--- START ---

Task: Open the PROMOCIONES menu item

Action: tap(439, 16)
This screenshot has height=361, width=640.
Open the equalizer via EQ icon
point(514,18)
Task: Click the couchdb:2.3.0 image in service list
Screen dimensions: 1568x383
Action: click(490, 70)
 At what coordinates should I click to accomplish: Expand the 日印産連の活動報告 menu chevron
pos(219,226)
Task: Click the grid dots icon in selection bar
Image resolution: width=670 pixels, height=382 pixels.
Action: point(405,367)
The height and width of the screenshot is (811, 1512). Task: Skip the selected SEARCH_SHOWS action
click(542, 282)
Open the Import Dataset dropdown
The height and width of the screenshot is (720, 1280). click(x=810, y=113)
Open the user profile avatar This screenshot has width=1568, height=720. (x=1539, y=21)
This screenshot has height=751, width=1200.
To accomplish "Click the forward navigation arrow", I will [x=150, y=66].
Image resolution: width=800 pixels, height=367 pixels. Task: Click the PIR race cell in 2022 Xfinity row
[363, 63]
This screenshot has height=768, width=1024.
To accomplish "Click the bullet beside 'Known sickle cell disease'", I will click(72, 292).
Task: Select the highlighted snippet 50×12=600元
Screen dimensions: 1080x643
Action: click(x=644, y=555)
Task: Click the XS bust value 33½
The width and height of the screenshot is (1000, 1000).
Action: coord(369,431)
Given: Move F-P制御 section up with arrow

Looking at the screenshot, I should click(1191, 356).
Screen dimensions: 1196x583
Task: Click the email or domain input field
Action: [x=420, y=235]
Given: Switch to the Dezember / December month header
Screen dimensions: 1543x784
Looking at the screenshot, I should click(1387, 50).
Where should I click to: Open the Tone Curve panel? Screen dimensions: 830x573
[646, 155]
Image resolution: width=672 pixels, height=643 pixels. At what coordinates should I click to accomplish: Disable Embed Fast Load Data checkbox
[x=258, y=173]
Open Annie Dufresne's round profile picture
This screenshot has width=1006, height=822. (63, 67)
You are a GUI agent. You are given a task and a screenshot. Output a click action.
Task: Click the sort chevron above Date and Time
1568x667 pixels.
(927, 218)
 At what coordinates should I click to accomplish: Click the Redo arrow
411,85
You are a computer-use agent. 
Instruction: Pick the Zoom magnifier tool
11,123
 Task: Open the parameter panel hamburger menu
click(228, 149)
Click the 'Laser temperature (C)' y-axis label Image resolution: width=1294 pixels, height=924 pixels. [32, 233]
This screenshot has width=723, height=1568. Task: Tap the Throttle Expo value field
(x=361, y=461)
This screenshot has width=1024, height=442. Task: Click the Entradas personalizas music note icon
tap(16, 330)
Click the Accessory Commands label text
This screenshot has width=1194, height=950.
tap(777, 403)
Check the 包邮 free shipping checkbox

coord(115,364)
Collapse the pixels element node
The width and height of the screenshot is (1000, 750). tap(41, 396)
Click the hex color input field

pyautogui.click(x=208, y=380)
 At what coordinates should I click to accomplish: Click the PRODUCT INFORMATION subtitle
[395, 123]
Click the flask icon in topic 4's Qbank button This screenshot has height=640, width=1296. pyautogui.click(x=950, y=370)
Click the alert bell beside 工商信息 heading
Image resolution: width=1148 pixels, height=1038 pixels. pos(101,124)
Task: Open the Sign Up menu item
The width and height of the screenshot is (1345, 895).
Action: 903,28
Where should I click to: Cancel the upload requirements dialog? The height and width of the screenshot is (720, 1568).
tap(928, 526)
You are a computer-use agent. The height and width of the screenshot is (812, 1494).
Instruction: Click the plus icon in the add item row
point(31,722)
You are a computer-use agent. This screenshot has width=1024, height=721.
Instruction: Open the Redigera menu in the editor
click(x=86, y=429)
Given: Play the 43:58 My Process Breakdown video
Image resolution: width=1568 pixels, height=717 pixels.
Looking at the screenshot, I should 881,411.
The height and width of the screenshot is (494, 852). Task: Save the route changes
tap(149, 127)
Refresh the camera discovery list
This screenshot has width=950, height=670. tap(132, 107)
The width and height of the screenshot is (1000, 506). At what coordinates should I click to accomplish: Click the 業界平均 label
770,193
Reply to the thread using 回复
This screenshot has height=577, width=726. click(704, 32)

--- END ---

**Task item**
All the lines above should be written out once more, exactly.

**Task result**
Task: Open the PROMOCIONES menu item

Action: tap(439, 16)
This screenshot has height=361, width=640.
Open the equalizer via EQ icon
point(514,18)
Task: Click the couchdb:2.3.0 image in service list
Screen dimensions: 1568x383
Action: click(490, 70)
 At what coordinates should I click to accomplish: Expand the 日印産連の活動報告 menu chevron
pos(219,226)
Task: Click the grid dots icon in selection bar
Image resolution: width=670 pixels, height=382 pixels.
Action: point(405,367)
The height and width of the screenshot is (811, 1512). Task: Skip the selected SEARCH_SHOWS action
click(542, 282)
Open the Import Dataset dropdown
The height and width of the screenshot is (720, 1280). click(x=810, y=113)
Open the user profile avatar This screenshot has width=1568, height=720. (x=1539, y=21)
This screenshot has height=751, width=1200.
To accomplish "Click the forward navigation arrow", I will [x=150, y=66].
Image resolution: width=800 pixels, height=367 pixels. Task: Click the PIR race cell in 2022 Xfinity row
[363, 63]
This screenshot has height=768, width=1024.
To accomplish "Click the bullet beside 'Known sickle cell disease'", I will click(72, 292).
Task: Select the highlighted snippet 50×12=600元
Screen dimensions: 1080x643
Action: click(x=644, y=555)
Task: Click the XS bust value 33½
The width and height of the screenshot is (1000, 1000).
Action: coord(369,431)
Given: Move F-P制御 section up with arrow

Looking at the screenshot, I should click(1191, 356).
Screen dimensions: 1196x583
Task: Click the email or domain input field
Action: [x=420, y=235]
Given: Switch to the Dezember / December month header
Screen dimensions: 1543x784
Looking at the screenshot, I should click(1387, 50).
Where should I click to: Open the Tone Curve panel? Screen dimensions: 830x573
[646, 155]
Image resolution: width=672 pixels, height=643 pixels. At what coordinates should I click to accomplish: Disable Embed Fast Load Data checkbox
[x=258, y=173]
Open Annie Dufresne's round profile picture
This screenshot has width=1006, height=822. (63, 67)
You are a GUI agent. You are given a task and a screenshot. Output a click action.
Task: Click the sort chevron above Date and Time
1568x667 pixels.
(927, 218)
 At what coordinates should I click to accomplish: Click the Redo arrow
411,85
You are a computer-use agent. 
Instruction: Pick the Zoom magnifier tool
11,123
 Task: Open the parameter panel hamburger menu
click(228, 149)
Click the 'Laser temperature (C)' y-axis label Image resolution: width=1294 pixels, height=924 pixels. [32, 233]
This screenshot has width=723, height=1568. Task: Tap the Throttle Expo value field
(x=361, y=461)
This screenshot has width=1024, height=442. Task: Click the Entradas personalizas music note icon
tap(16, 330)
Click the Accessory Commands label text
This screenshot has width=1194, height=950.
tap(777, 403)
Check the 包邮 free shipping checkbox

coord(115,364)
Collapse the pixels element node
The width and height of the screenshot is (1000, 750). tap(41, 396)
Click the hex color input field

pyautogui.click(x=208, y=380)
 At what coordinates should I click to accomplish: Click the PRODUCT INFORMATION subtitle
[395, 123]
Click the flask icon in topic 4's Qbank button This screenshot has height=640, width=1296. pyautogui.click(x=950, y=370)
Click the alert bell beside 工商信息 heading
Image resolution: width=1148 pixels, height=1038 pixels. pos(101,124)
Task: Open the Sign Up menu item
The width and height of the screenshot is (1345, 895).
Action: 903,28
Where should I click to: Cancel the upload requirements dialog? The height and width of the screenshot is (720, 1568).
tap(928, 526)
You are a computer-use agent. The height and width of the screenshot is (812, 1494).
Instruction: Click the plus icon in the add item row
point(31,722)
You are a computer-use agent. This screenshot has width=1024, height=721.
Instruction: Open the Redigera menu in the editor
click(x=86, y=429)
Given: Play the 43:58 My Process Breakdown video
Image resolution: width=1568 pixels, height=717 pixels.
Looking at the screenshot, I should 881,411.
The height and width of the screenshot is (494, 852). Task: Save the route changes
tap(149, 127)
Refresh the camera discovery list
This screenshot has width=950, height=670. tap(132, 107)
The width and height of the screenshot is (1000, 506). At what coordinates should I click to accomplish: Click the 業界平均 label
770,193
Reply to the thread using 回复
This screenshot has height=577, width=726. click(704, 32)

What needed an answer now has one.